Un roman de Mary W. Shelley.
Ce célèbre roman ayant déjà suscité de nombreux commentaires et analyses, je me contenterai de noter ici les quelques réflexions qui me sont venues à l’esprit au cours de ma lecture. Il me faut d’abord préciser que, jusqu’à aujourd’hui, je n’avais encore jamais pris la peine de lire cet ouvrage, me bornant à en connaître la teneur par le biais des adaptations cinématographiques dont il fit l’objet, à commencer par les plus réputées d’entre elles, le Frankenstein de 1931 et La Fiancée de Frankenstein de 1935, deux films de James Whale avec la sidérante et inoubliable interprétation de Boris Karloff dans le rôle de la créature.
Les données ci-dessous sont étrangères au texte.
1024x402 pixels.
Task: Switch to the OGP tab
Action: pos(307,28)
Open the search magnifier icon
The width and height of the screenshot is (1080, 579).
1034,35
Or, et ce fut l’une des grandes surprises que vient de me procurer la lecture du roman, les scénarios des films, aussi remarquables soient-ils, se démarquent considérablement du contenu du livre de Mary Shelley.
Bien sûr, il reste une ossature commune, mais le roman de Mary Shelley se révèle bien plus complexe et bien plus troublant que ne le sont les intrigues imaginées par les scénaristes d’Hollywood. (Il existe, bien sûr, d’autres adaptations, mais je ne les connais pas.) C’est le cas, en particulier, pour ce qui concerne la créature de Frankenstein, du monstre incarné par Boris Karloff, monstre n’étant rien de plus qu’un être hideux se déplaçant comme un automate et n’étant pas doué de parole (il n’émet, de temps à autre, que de pitoyables cris de bête).
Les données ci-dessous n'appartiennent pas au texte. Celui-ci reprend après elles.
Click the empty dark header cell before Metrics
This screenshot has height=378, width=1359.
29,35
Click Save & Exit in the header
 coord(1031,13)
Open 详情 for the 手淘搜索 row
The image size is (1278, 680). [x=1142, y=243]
Rien de tel dans le roman de Mary Shelley, roman construit sous la forme de trois récits enchâssés les uns dans les autres : celui de Robert Walton, capitaine d’un navire explorant les mers glacés du grand Nord et ayant recueilli à bord un homme à la dérive sur un bloc de glace, homme qui n’est autre que Victor Frankenstein ayant entrepris de poursuivre sa créature dans ces lieux de désolation ; d’où le deuxième récit, celui de Frankenstein en personne expliquant à Robert Walton le déroulement des évènements l’ayant conduit jusqu’à cette extrémité (pourchasser sa créature afin de l’éliminer) ; enfin, au cœur de cette narration, se situe une entrevue avec celui qui est désigné comme le « monstre » et qui se met, à son tour, à raconter son histoire.
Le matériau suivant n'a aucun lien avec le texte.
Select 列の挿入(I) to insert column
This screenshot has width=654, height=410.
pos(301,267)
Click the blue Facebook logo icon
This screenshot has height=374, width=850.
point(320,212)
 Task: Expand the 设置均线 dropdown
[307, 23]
Car, et c’est là la surprise majeure pour qui ne connaît que l’interprétation de Boris Karloff, le « monstre », tel qu’il apparaît dans le roman, n’est pas un être bestial ou, en tout cas, il ne peut être réduit à cette seule définition. Au contraire, son discours explicatif, celui qu’il tient à son créateur, Victor Frankenstein, ne manque ni de subtilités ni de raffinements. On découvre un être hideux, du fait de son apparence physique, son créateur n’étant pas parvenu à lui donner une apparence plus agréable, mais ne manquant pas sinon de délicatesse, en tout cas d’habileté, pour ce qui concerne l’esprit. Il s’en explique d’ailleurs longuement, racontant comment il a appris à parler et même à lire en espionnant une famille à proximité de laquelle il s’était établi. En lisant ces pages, si l’on se demande, il faut le dire, à quel point elles peuvent paraître crédibles, on en est amené, quoi qu’il en soit, à ne plus considérer cette créature comme un simple objet de répulsion. Quand le « monstre » se met à évoquer les lectures qu’il put mener à bien dans sa solitude, on n’en revient pas, car il ne lut rien moins que Les Vies des Hommes illustres de Plutarque, Le Paradis perdu de John Milton et Les Souffrances du jeune Werther de Goethe. On n’imagine pas le personnage joué par Boris Karloff se livrant à ce genre d’occupations !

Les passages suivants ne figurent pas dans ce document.